Sejarah Kemerdekaan Indonesia merupakaan peristiwa penting yang kamu harus ketahui. Pada Tanggal 17 Agustus 1945 adalah tanggal yang sangat penting dan istimewa bagi seluruh rakyat Indonesia.
Negara Republik Indonesia mulai mengumumkan kemerdekaannya oleh sang Proklamator Indonesia yaitu, Soekarno dan M.Hatta. Sebelum mengumumkan hari kemerdekaan yang bertanggal 17 Agustus 1945 banyak sekali latar belakang kejadian peristiwa yang terjadi sebelum tanggal tersebut.
Latar Belakang
Pada Tanggal 6 Agustus 1945 ada peristiwa hujan Bom Atom yang terjadi di Negara Jepang yang tepatnya Pengeboman tersebut terjadi di Kota Hirosima oleh Amerika Serikat. Tujuan pengeboman Atom tersebut bertujuan untuk menurunkan moral dan semangat tentara Jepang di seluruh Dunia.
Sehari kemudian setelah tragedi Pengeboman tersebut. Badan Penyelidik Usaha Persiapan Kemerdekaan Indonesia atau lebih dikenal dengan BPUPKI. Mulai berganti nama Menjadi PPKI ( Panitia Persiapan Kemerdekaan Indonesia ) atau disebut juga Dokuritsu Junbai Inkai dalam bahasa Jepang
PPKI di bentuk untuk mempertegas keinginan dan tujuan mencapai kemerdekaan Bangsa Indonesia. Pada Tanggal 9 Agustus 1945 muncul Tragedi pengeboman Atom kembali oleh Amerika Serikat di Negara Jepang lebih tepatnya di Kota Nagasaki. Sehingga menyebabkan Negara Jepang menyerah kepada Amerika Serikat dan Sekutunya. Momen atas kejadian tersebut akhirnya di manfaatkan oleh Bangsa Indonesia untuk mencapai Proklamasi kemerdekaannya.
Soekarno, Hatta selaku pemimpin dari PPKI dan Radjiman Wedyodinigrat sebagai mantan ketua BPUPKI diterbangkan ke Dalat yang lokasinya 250 km disebelah Timur Laut Saigon, Vietnam untuk bertemu dengan Marsakel Terauci.
Mereka memberikan kabar bahwa saat ini Pasukan Tentara Jepang sedang di-Ambang kekalahan dan akan memberikan kemerdekaan kepada Bangsa Indonesia. Sementara itu di Indonesia, Pada tanggal 10 Agustus 1945, Sultan Syahrir telah mendengar berita tersebut dari siaran Radio. Bahwa Jepang telah menyerah kepada Sekutu.

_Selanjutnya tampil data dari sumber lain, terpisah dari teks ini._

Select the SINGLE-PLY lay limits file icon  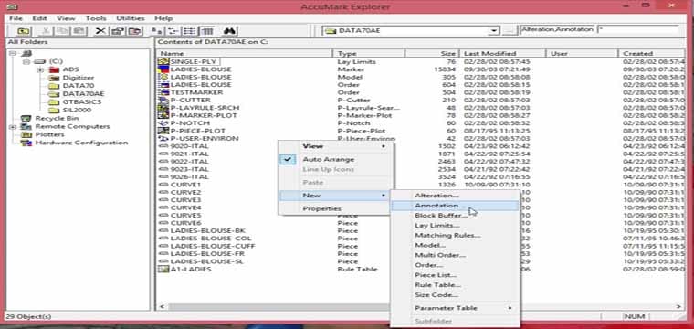pos(164,61)
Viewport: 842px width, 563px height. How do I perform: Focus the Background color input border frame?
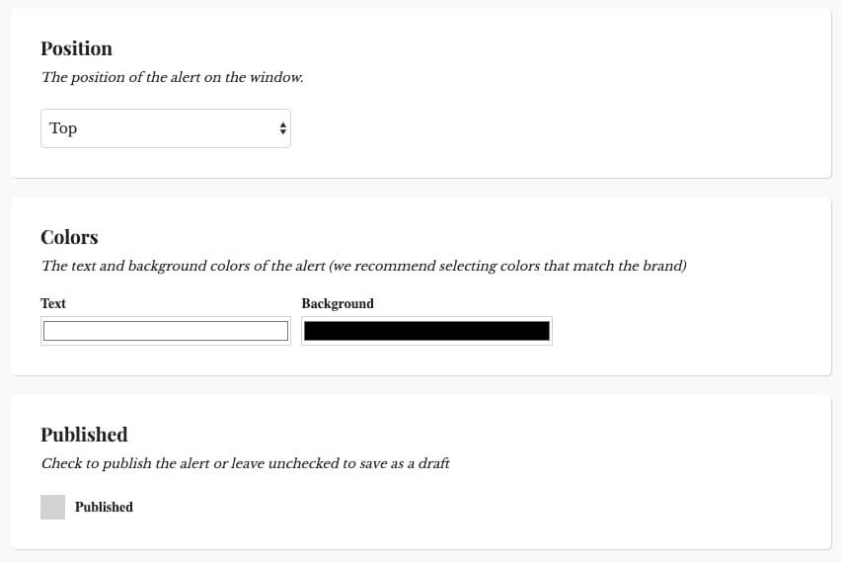tap(426, 331)
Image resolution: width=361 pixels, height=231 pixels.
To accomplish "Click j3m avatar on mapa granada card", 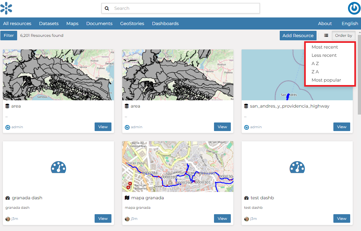I will 127,219.
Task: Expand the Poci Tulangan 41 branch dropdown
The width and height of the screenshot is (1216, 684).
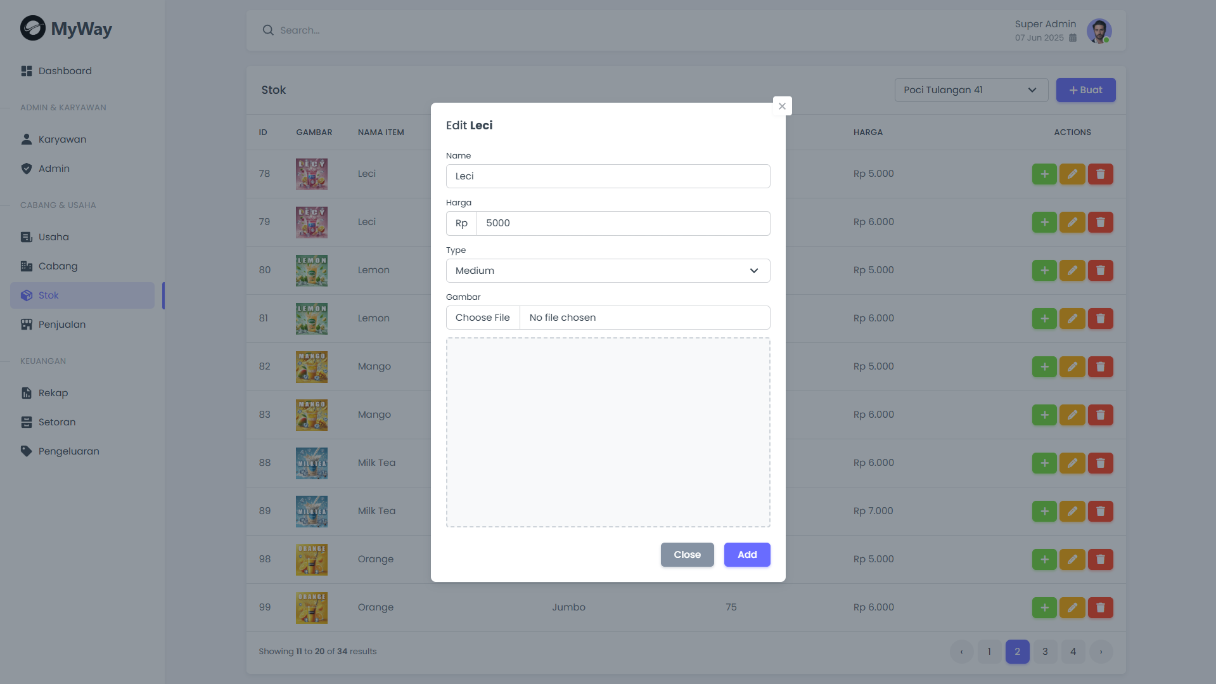Action: coord(971,90)
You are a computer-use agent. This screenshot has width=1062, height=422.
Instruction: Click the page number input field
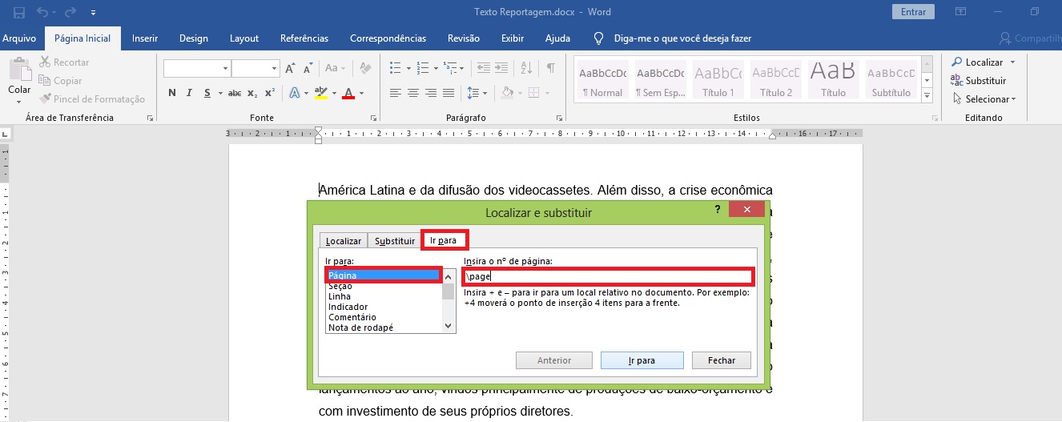click(x=609, y=276)
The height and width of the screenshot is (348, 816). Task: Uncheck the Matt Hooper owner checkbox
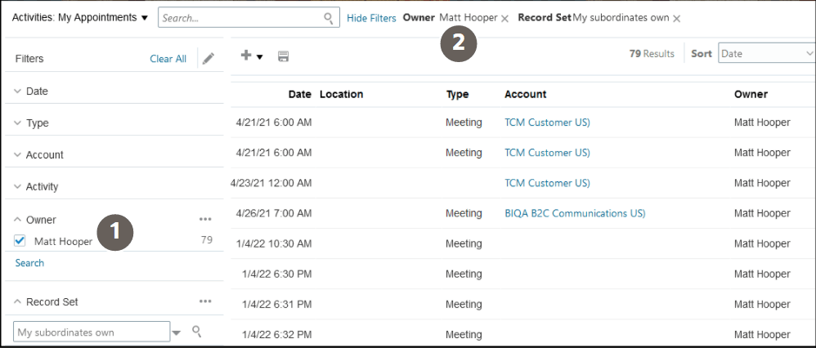pos(20,241)
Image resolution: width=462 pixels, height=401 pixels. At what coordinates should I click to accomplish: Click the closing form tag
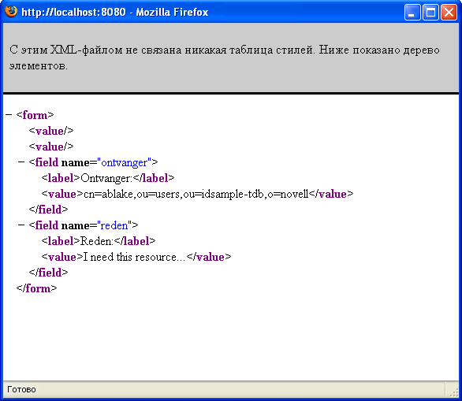pos(36,288)
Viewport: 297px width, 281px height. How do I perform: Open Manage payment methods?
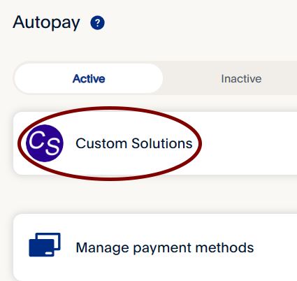pos(155,247)
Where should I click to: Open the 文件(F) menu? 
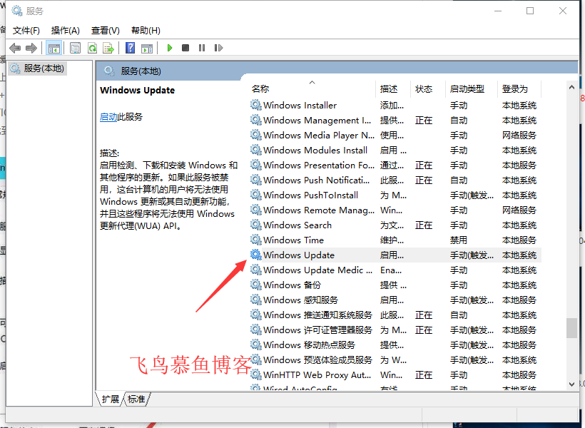(x=26, y=30)

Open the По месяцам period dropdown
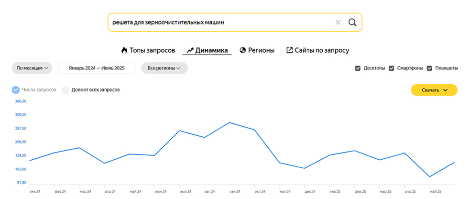(x=33, y=68)
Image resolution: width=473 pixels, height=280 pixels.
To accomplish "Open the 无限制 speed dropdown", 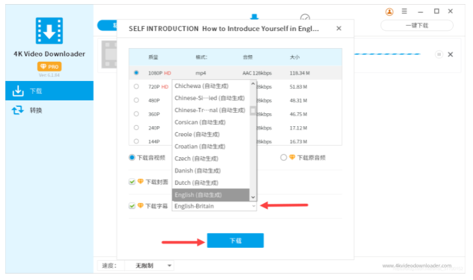I will pos(149,266).
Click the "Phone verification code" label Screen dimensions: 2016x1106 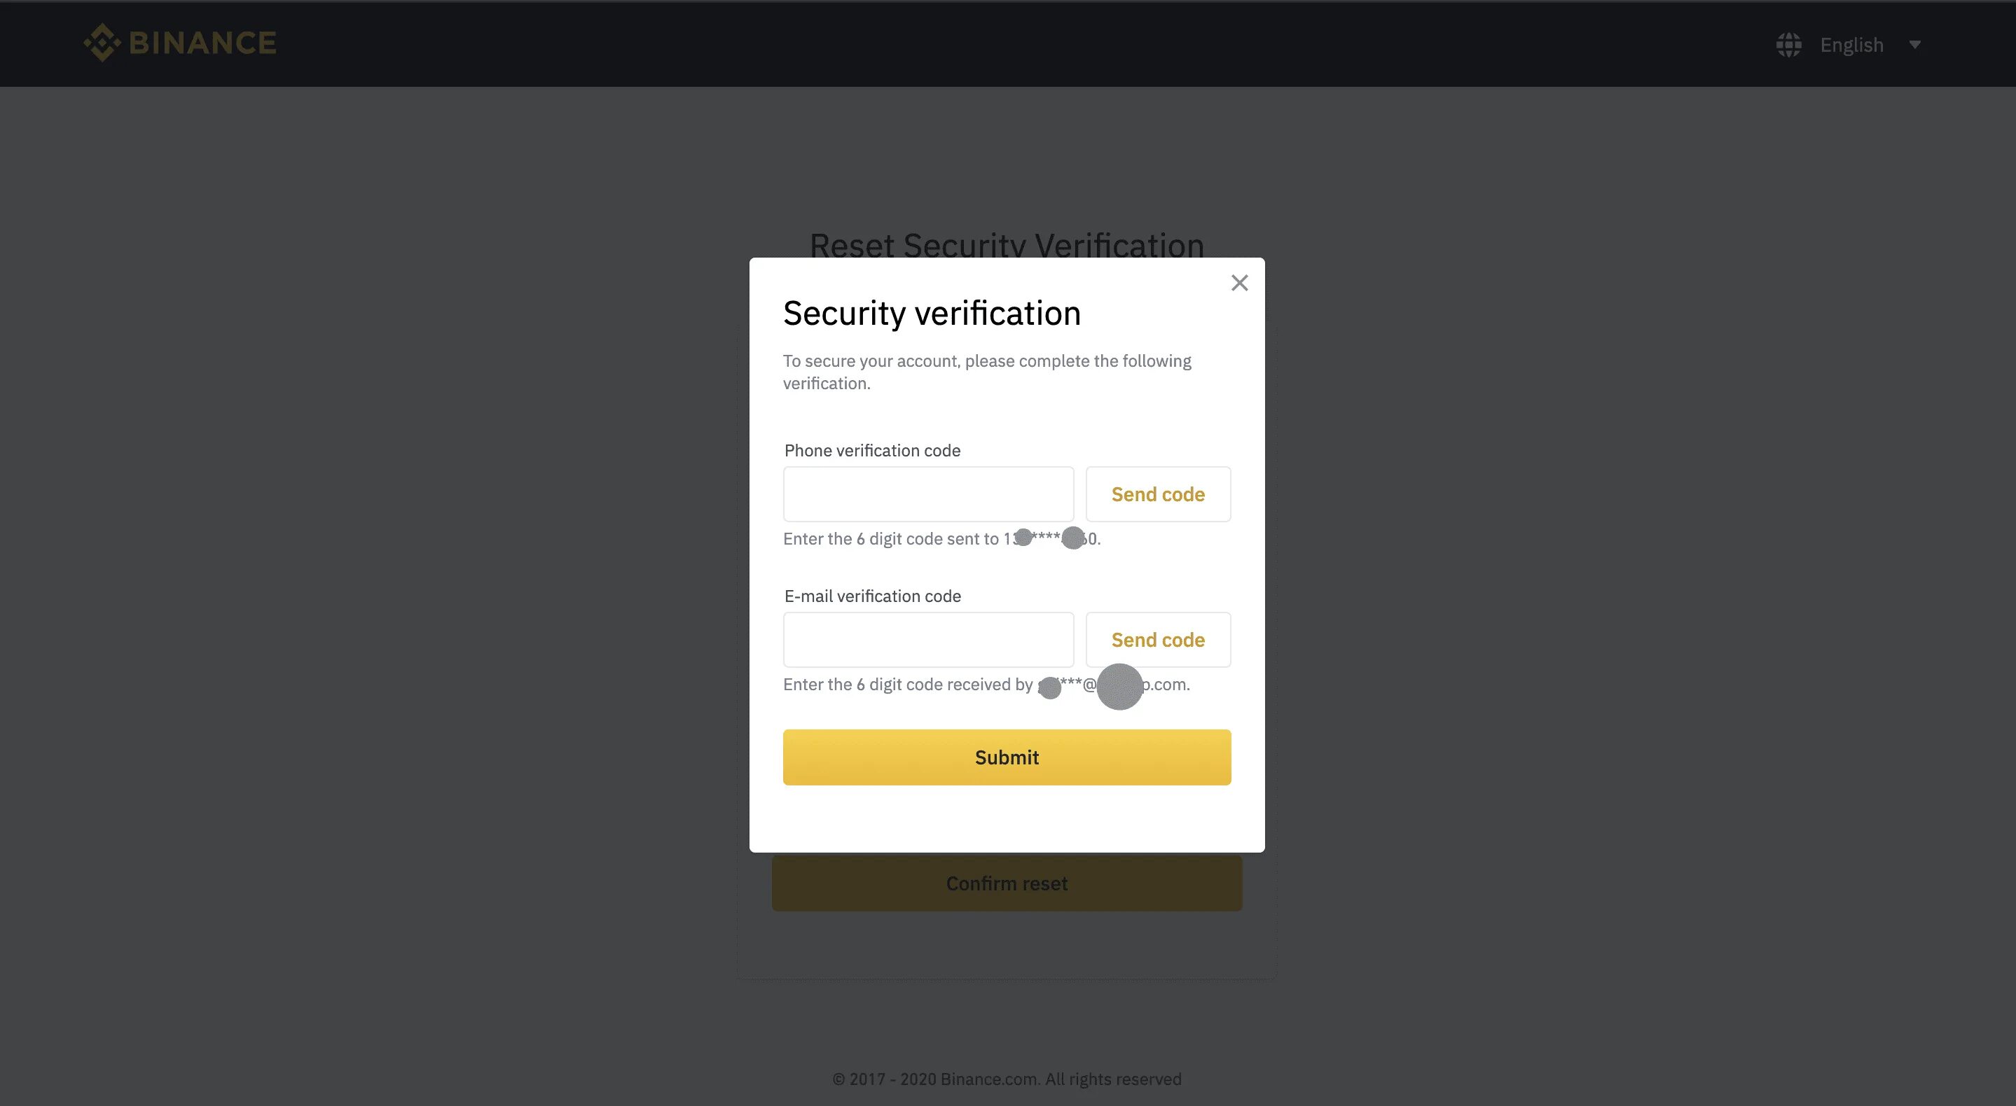[872, 451]

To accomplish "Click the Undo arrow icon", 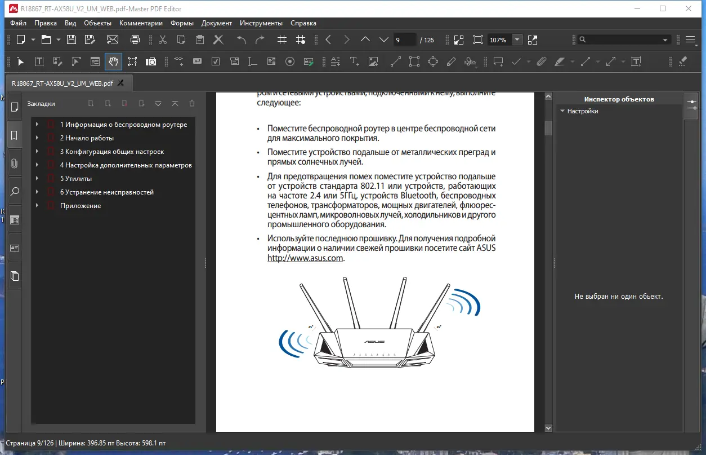I will [x=242, y=40].
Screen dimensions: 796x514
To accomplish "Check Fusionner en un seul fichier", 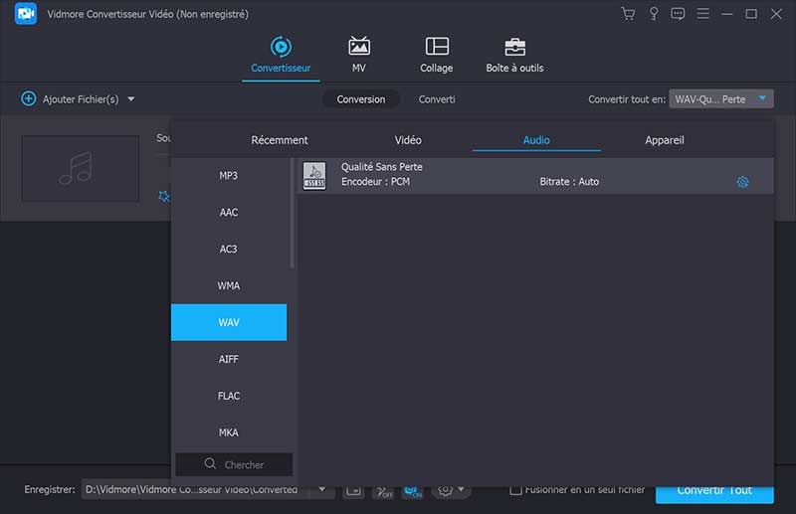I will pyautogui.click(x=515, y=490).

Pada saat itu pasukan pejuang bawah tanah bersiap - siap untuk memproklamasikan Kemerdekaan Indonesia, dan akan menolak bentuk kemerdekaan yang diberikan sebagai hadiah dari Jepang. Pada Tanggal 12 Agustus 1945, Jepang melalui Marsakel Terauci di Dalat, Vietnam.
Akhirnya, Para pemuda pejuang, termasuk Chaerul Saleh, Sukarni, dan Wikana yang konon kabar-nya terbakar semangat kemerdekaan setelah berdiskusi dengan Ibrahim gelar Datuk Tan Malaka yang bergabung dalam gerakan bawah tanah kehilangan kesabaran, dan pada dini Hari Tanggal 16 Agustus 1945.
Bersama Shodanco Singgih, salah satu anggota PETA, dan pemuda lain, mereka membawa Soekarno (bersama Fatmawati dan Guntur yang baru berusia 9 bulan) dan Hatta, ke Rengasdengklok, yang kemudian terkenal sebagai peristiwa Rengasdengklok.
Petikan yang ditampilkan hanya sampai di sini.